University fees - no rise before 2013
17 Mar 2009
So a majority of vice-chancellors (anonymously at least) want tuition fees to rise to at least £5,000. This is the first salvo in what will prove a long battle over whether to lift the current cap on fees.
The government has not yet even announced the start of its review of fees, which has to take place this year. Ministers are in no hurry. There will certainly be no decision to raise fees before the next general election.
Assuming Gordon Brown will not go to the country before spring next year, that will mean no decision on fees until well into 2010 at the earliest. And, even if the next government does decide to raise the fees cap to the £7,000 level that some feel is now necessary, it would still have to win the approval of both Houses of Parliament.
There would also need to be adequate time for both students and universities to prepare for a new fees regime. So, experts like the head of the Higher Education Funding Council for England, Professor David Eastwood, now believe there is no prospect of the fees cap being lifted before 2013.

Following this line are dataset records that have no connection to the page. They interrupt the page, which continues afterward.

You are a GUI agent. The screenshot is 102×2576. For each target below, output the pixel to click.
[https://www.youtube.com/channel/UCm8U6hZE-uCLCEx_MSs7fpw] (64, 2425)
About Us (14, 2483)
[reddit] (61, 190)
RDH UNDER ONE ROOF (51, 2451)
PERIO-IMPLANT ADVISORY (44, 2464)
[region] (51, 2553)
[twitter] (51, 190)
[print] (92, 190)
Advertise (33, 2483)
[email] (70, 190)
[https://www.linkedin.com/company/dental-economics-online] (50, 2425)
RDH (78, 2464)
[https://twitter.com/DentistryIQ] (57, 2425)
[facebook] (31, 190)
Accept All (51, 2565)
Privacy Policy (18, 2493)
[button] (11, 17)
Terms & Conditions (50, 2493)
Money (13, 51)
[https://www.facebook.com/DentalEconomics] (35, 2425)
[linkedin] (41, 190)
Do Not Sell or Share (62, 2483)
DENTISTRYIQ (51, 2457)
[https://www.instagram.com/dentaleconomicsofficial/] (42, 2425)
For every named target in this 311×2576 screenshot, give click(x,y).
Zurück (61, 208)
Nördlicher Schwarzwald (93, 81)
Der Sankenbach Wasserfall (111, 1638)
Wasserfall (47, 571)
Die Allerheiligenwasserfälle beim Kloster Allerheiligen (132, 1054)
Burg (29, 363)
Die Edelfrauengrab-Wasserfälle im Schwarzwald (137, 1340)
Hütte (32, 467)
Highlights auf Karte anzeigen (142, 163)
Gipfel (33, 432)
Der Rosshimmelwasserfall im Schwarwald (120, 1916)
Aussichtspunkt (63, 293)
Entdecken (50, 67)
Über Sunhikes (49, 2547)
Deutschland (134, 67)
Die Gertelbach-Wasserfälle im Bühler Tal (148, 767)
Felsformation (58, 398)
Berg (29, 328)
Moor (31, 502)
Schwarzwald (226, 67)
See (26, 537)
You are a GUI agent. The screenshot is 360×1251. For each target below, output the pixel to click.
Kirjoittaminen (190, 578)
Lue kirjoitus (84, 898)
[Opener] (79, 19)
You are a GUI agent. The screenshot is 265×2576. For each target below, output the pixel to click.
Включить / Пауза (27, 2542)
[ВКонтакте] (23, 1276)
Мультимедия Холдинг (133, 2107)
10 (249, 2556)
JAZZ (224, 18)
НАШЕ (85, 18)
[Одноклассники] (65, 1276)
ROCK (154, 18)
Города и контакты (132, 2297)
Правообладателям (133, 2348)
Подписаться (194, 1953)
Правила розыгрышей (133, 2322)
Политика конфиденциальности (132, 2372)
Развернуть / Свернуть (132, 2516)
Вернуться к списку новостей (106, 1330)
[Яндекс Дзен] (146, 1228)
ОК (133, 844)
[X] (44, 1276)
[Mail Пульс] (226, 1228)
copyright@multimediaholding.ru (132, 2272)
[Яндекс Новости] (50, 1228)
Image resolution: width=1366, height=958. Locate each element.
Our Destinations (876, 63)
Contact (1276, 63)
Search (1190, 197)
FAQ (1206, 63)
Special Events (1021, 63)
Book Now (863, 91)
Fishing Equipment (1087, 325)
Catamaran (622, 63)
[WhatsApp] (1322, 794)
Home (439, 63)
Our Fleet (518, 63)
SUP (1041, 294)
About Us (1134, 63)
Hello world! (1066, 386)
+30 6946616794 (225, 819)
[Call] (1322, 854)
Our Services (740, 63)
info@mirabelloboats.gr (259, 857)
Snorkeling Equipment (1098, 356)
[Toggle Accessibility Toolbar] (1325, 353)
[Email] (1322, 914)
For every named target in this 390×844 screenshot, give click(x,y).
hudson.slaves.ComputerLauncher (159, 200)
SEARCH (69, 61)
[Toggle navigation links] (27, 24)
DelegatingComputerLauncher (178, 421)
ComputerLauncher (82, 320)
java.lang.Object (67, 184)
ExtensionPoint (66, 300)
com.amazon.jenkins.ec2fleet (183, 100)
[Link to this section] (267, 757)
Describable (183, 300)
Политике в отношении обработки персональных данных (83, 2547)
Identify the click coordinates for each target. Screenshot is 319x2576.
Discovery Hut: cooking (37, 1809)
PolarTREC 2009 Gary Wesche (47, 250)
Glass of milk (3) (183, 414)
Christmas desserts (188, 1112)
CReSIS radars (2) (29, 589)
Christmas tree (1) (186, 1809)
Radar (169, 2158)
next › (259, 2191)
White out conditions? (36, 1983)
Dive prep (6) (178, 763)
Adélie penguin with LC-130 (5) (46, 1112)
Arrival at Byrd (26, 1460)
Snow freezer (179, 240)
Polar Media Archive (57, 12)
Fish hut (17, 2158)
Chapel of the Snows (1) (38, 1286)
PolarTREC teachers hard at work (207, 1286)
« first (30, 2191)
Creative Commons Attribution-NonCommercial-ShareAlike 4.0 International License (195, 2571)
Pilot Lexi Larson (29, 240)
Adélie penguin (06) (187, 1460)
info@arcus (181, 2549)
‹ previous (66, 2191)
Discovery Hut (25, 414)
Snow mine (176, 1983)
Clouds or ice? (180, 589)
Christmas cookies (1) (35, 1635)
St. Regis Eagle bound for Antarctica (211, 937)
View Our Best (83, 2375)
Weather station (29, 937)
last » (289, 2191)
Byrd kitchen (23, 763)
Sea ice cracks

The government is now likely to launch the review sometime this summer, giving it at least a year to report.
There is also a good chance that discussions will take place between Labour and the Conservatives to try to take the nature and remit of the review out of the political battleground.
This happened in 1997, when pre-election discussions between the political parties meant there was cross-party agreement to the Dearing Review, which was established by the Tories and which led to the introduction of undergraduate tuition fees after Labour took power.
While prospective students and their parents may welcome the fees cap staying in place for another four to five years, it means hard financial times ahead for universities.
Fear of a voter reaction is not the only reason for government reluctance to raise fees. The reality is that a fee increase does not get the government off the hook of higher public spending on universities. Quite the opposite, it will be a short-term drag on Treasury funds. That's because higher fees mean higher student loans. And, since the current loans are at a subsidised zero ‘real terms’ rate of interest, that is expensive for government.
One way out of this impasse would be for government to end the zero real-terms rate of interest on student loans. But that looks politically unlikely.